I grip the handle on the back of the seat in front of me, the blood has stopped flowing below the knuckles and they are turning white from my death grip on the plastic handle screwed into the vinyl seat. Our driver seems intent on killing us as he desperately tries to make up time lost in a traffic jam. Based on his speeds he apparently has no concern for life inside or outside his white minivan. I am searching my mental map of the area, trying to remember where exactly the road ends and he will undoubtedly have to slow his reckless speed. Surely he won’t be able to keep this speed on the half washed out gravel road that we grew to love on our last trip.
Turn after turn I think to myself, “it has got to be around this next curve”, that is as long as we don’t roll this van. Finally, he slows up, however, it’s not for the anticipated bumpy gravel road, but for the town. Shock and terror now fill my thoughts, this time unrelated to driving, but rather the death of one of my favorite towns.
Ohhh no, They Paved the road…
Has there ever been a place that you connected in a deep way with, a way that makes you want to keep the place a secret so you don’t risk destroying it? If I had a place like that it would be this one.
On our first trip to Central America, several years back, we spent a few nights on the Caribbean side of Costa Rica in the town of Puerto Viejo. A small cluster of beaches connected with a rutted gravel road where the main means of getting around was a two-wheel beach cruiser. Either side of the gravel was lined bright green vegetation, thick with palms and banana trees.
It had a feeling of being undiscovered. A feeling of a diamond in the rough. It was a place that was a must on our RTW itinerary. We had to go back and re-live the good times we had here the last trip. But it was different, way different.
I have asked myself this question many times about the places I have been: Is it the place that changed or was it me. Sure, physically the town had changed with the addition of some pavement, but I think it’s more than that. I think we have changed as travelers.

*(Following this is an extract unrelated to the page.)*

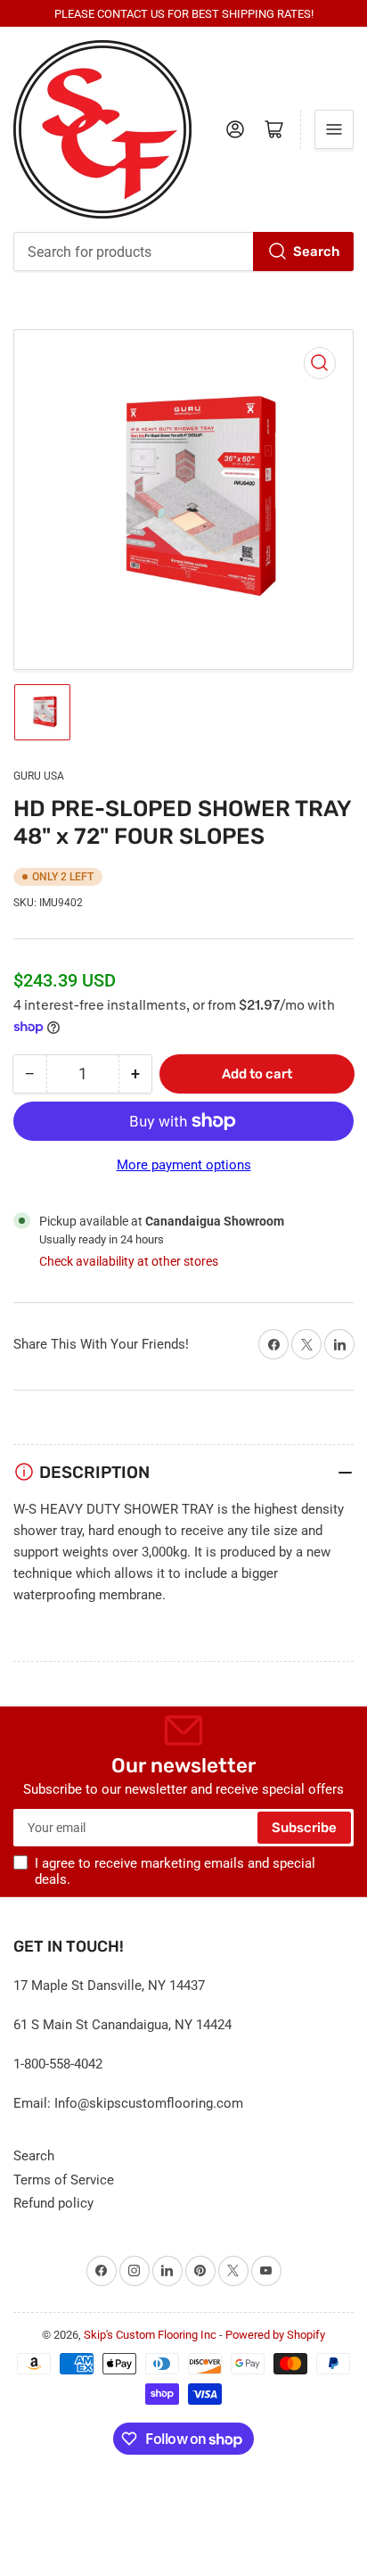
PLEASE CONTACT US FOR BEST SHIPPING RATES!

The first time I was here in Puerto Viejo I wasn’t a budget traveler, I was on a 10 day vacation to a country I had come on a whim to travel with friends. I didn’t know it at the time, but that trip would help shape the life of travel I now live.
As changed as we are as travelers, the road had something to do with it. We recently returned to Puerto Viejo to find a very different place. Fresh asphalt replaced pothole-filled tracts. Quiet stretches of beach roads are now filled with the sound of construction crews building new properties.
Worst of all, the budget traveler barely has a place here. We have come to realize you’ll never have a first time in a city again, the exploring, the way you connect, all of the other ‘new-itities’ that come with a new-to-you destination. For us Puerto Viejo posed the question, can you ever go back, can you return to a place you loved, and love it the same the 2nd, 3rd, or even 4th time.
Puerto Viejo ended up being a city that we just didn’t have a good time on our RTW trip. It was different, we were different.
So, what to do when your favorite place gets a paved road? The town will be forever changed, there is no going back. So my suggestion is to go forward. Forward to the next destination with a bumpy gravel road, and a good vibe.